### [PROMPT A]
In the assignment text below, what three columns should the saved result file contain?

### [SELECTION]
## Assignment one 
### Language Analytics
February 2021

_Marie Damsgaard Mortensen_

__Basic scripting with Python__

Using the corpus called 100-english-novels found on the cds-language GitHub repo, write a Python programme which does the following:

- Calculate the total word count for each novel
- Calculate the total number of unique words for each novel
- Save result as a single file consisting of three columns: filename, total_words, unique_words

__General instructions__

- For this exercise, you can upload either a standalone script OR a Jupyter Notebook
- Save your script as word_counts.py OR word_counts.ipynb
- You can either upload the script/notebook here or push to GitHub and include a link - or both!
- Your code should be clearly documented in a way that allows others to easily follow the structure of your script.
- Similarly, remember to use descriptive variable names! A name like word_count is more readable than wcnt.

__Purpose__

This assignment is designed to test that you have a understanding of:

1. how to structure, document, and share a Python script;
2. how to effectively make use of native Python data structures, functions, and flow control;
3. how to load, save, and process text files.

### Loading files

importing modules and using os to specify the path.

In [1]:
import os
import pandas as pd
from pathlib import Path

In [2]:
data_path = os.path.join("..", "data", "100_english_novels", "corpus")

In [3]:
# checking my path if it looks correct
data_path

'../data/100_english_novels/corpus'

In [4]:
# defining list to save information there
file_name = []
total_words = []
unique_words = []

Below, I have made a loop that reads every file and saves filename, total number of words in every file and amount of unique words.

The first word _for_ instantiates the loop that performs several actions on each of the filenames found in the path. Before I perform specific actions on each of the files, Path from _pathlib_ creates a concrete path with all the text files in data_path that we want to use. 

Afterwards, the specific text file is saved in a variable with file.read(). This variable is then split up at every point of a whitespace meaning that words are seperated and are now each a variable in a list called split_text. 

The length of split_text is appended to the list mentioned in the chunk above and is saved here. The same goes for the filename in question. 

To save the amount of unique words in every novel, the splitted text is made into the _set_ data type where there are no duplicates. By taking the length of this list unique words are counted and appended to the unique_words list.

### [DATASET RECORDS]

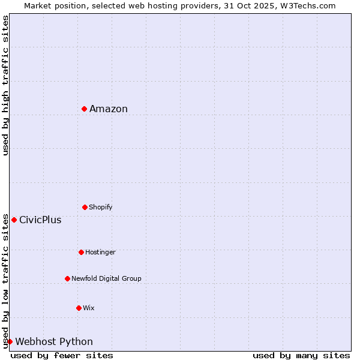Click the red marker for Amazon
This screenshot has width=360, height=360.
coord(85,109)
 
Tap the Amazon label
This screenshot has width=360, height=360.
coord(109,109)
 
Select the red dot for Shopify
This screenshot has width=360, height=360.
coord(85,207)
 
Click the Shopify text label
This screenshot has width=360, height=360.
coord(101,208)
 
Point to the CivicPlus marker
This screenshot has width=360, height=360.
coord(14,220)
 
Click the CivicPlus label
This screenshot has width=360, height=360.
coord(40,220)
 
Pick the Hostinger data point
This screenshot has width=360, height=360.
coord(81,252)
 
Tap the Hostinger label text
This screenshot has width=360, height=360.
coord(100,253)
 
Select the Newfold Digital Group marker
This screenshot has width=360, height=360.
coord(67,278)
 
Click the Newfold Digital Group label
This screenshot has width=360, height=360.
coord(106,278)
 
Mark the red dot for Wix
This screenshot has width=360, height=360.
coord(79,308)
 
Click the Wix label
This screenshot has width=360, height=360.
coord(89,308)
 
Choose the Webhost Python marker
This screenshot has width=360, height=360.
coord(10,341)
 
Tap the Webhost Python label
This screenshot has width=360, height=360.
coord(54,342)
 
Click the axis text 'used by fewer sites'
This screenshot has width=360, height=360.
coord(62,355)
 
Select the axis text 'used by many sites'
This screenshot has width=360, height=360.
coord(301,355)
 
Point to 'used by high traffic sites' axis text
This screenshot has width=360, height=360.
coord(5,85)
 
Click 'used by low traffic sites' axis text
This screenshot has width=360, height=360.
coord(5,280)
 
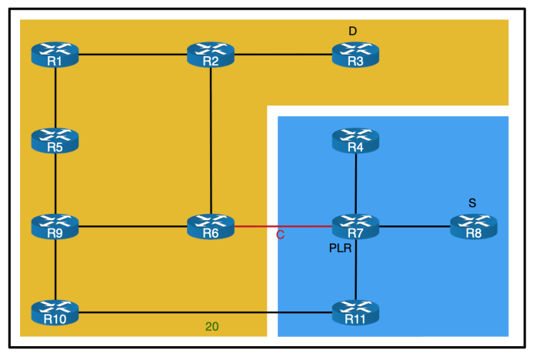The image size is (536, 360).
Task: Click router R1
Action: point(55,55)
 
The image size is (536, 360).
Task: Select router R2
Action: point(211,55)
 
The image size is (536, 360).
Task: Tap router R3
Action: point(355,55)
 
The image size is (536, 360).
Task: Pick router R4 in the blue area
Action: point(355,141)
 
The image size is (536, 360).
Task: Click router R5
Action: point(55,141)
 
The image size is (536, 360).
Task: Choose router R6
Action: point(211,227)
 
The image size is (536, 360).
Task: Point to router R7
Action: point(355,227)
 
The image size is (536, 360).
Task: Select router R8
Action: point(473,227)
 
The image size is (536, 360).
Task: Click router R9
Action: point(55,227)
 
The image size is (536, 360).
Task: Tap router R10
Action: point(55,312)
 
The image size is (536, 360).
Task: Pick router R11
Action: point(355,312)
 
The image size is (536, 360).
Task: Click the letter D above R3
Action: point(353,31)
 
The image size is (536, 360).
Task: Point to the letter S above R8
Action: point(472,203)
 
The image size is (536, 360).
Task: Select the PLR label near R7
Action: point(340,249)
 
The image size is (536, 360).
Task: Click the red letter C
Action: point(280,235)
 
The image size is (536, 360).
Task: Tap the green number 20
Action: point(211,326)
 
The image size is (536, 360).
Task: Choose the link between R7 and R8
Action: point(414,227)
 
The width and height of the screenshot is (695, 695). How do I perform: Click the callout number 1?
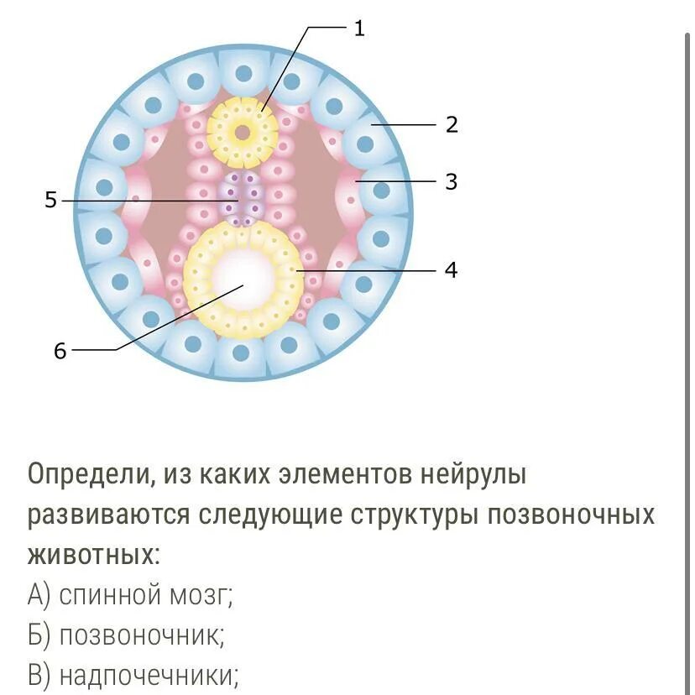click(359, 29)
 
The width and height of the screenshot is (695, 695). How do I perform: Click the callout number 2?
click(452, 125)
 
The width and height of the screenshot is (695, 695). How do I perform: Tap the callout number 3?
click(452, 181)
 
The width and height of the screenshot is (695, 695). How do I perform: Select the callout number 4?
click(452, 270)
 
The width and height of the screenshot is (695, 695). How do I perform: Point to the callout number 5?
click(50, 201)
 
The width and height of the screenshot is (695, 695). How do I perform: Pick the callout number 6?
click(60, 351)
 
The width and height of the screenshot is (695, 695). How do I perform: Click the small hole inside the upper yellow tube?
click(243, 132)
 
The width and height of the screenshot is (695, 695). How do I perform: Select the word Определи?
click(86, 475)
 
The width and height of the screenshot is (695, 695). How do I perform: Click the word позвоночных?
click(580, 515)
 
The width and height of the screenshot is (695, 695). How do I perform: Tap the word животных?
click(92, 554)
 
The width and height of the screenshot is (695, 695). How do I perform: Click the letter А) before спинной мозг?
click(39, 595)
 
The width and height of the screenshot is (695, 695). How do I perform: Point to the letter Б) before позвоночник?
click(39, 635)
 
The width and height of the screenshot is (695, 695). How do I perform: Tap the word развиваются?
click(109, 515)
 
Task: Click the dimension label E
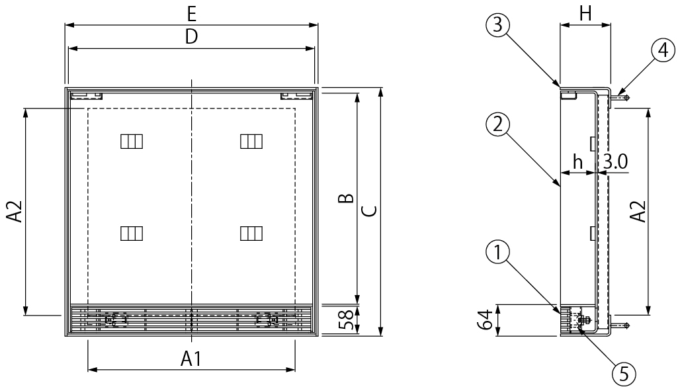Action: coord(192,15)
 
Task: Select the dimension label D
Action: coord(191,37)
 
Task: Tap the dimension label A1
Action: coord(191,359)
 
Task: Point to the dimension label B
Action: coord(346,198)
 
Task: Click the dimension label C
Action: coord(370,211)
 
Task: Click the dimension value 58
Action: coord(347,320)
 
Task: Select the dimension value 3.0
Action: coord(615,162)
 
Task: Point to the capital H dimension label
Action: coord(585,14)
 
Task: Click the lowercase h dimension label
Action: coord(577,162)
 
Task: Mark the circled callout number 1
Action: coord(497,252)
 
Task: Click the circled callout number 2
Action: coord(497,124)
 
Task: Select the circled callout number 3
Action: coord(497,24)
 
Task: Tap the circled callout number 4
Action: coord(663,51)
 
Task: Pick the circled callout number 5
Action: coord(624,374)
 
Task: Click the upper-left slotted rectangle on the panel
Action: coord(132,142)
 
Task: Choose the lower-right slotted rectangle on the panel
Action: coord(251,234)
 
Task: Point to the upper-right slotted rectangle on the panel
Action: coord(251,142)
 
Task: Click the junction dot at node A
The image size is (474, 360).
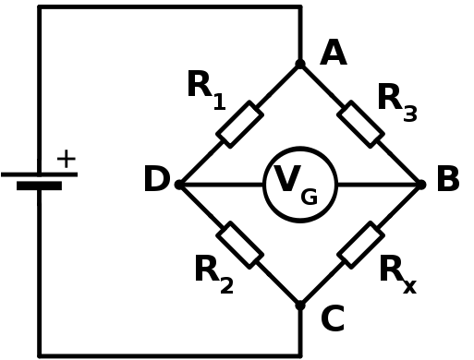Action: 300,64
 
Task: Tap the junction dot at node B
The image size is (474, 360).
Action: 421,185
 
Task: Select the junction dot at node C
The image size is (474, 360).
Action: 300,306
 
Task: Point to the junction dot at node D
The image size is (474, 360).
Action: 179,185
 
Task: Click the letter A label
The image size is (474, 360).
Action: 333,54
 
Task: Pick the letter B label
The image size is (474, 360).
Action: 447,181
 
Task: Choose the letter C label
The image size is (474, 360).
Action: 332,319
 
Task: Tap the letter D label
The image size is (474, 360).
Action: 156,181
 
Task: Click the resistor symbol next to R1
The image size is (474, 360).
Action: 240,125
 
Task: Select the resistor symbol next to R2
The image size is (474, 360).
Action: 240,245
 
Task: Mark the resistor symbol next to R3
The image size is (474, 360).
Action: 361,125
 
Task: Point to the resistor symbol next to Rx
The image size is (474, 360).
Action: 361,245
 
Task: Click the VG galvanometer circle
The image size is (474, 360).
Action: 300,185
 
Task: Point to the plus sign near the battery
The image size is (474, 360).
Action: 66,159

### [PROMPT B]
Recast the entries as a JSON list of strings, one string per line with blank lines skipped, starting with the first line of the entries and going on through the line that contains "coord(62,355)". Leave the pictures out.

### [WRITTEN RESPONSE A]
The columns are filename, total_words and unique_words.

### [WRITTEN RESPONSE B]
[
  "Click the red marker for Amazon",
  "This screenshot has width=360, height=360.",
  "coord(85,109)",
  "Tap the Amazon label",
  "This screenshot has width=360, height=360.",
  "coord(109,109)",
  "Select the red dot for Shopify",
  "This screenshot has width=360, height=360.",
  "coord(85,207)",
  "Click the Shopify text label",
  "This screenshot has width=360, height=360.",
  "coord(101,208)",
  "Point to the CivicPlus marker",
  "This screenshot has width=360, height=360.",
  "coord(14,220)",
  "Click the CivicPlus label",
  "This screenshot has width=360, height=360.",
  "coord(40,220)",
  "Pick the Hostinger data point",
  "This screenshot has width=360, height=360.",
  "coord(81,252)",
  "Tap the Hostinger label text",
  "This screenshot has width=360, height=360.",
  "coord(100,253)",
  "Select the Newfold Digital Group marker",
  "This screenshot has width=360, height=360.",
  "coord(67,278)",
  "Click the Newfold Digital Group label",
  "This screenshot has width=360, height=360.",
  "coord(106,278)",
  "Mark the red dot for Wix",
  "This screenshot has width=360, height=360.",
  "coord(79,308)",
  "Click the Wix label",
  "This screenshot has width=360, height=360.",
  "coord(89,308)",
  "Choose the Webhost Python marker",
  "This screenshot has width=360, height=360.",
  "coord(10,341)",
  "Tap the Webhost Python label",
  "This screenshot has width=360, height=360.",
  "coord(54,342)",
  "Click the axis text 'used by fewer sites'",
  "This screenshot has width=360, height=360.",
  "coord(62,355)"
]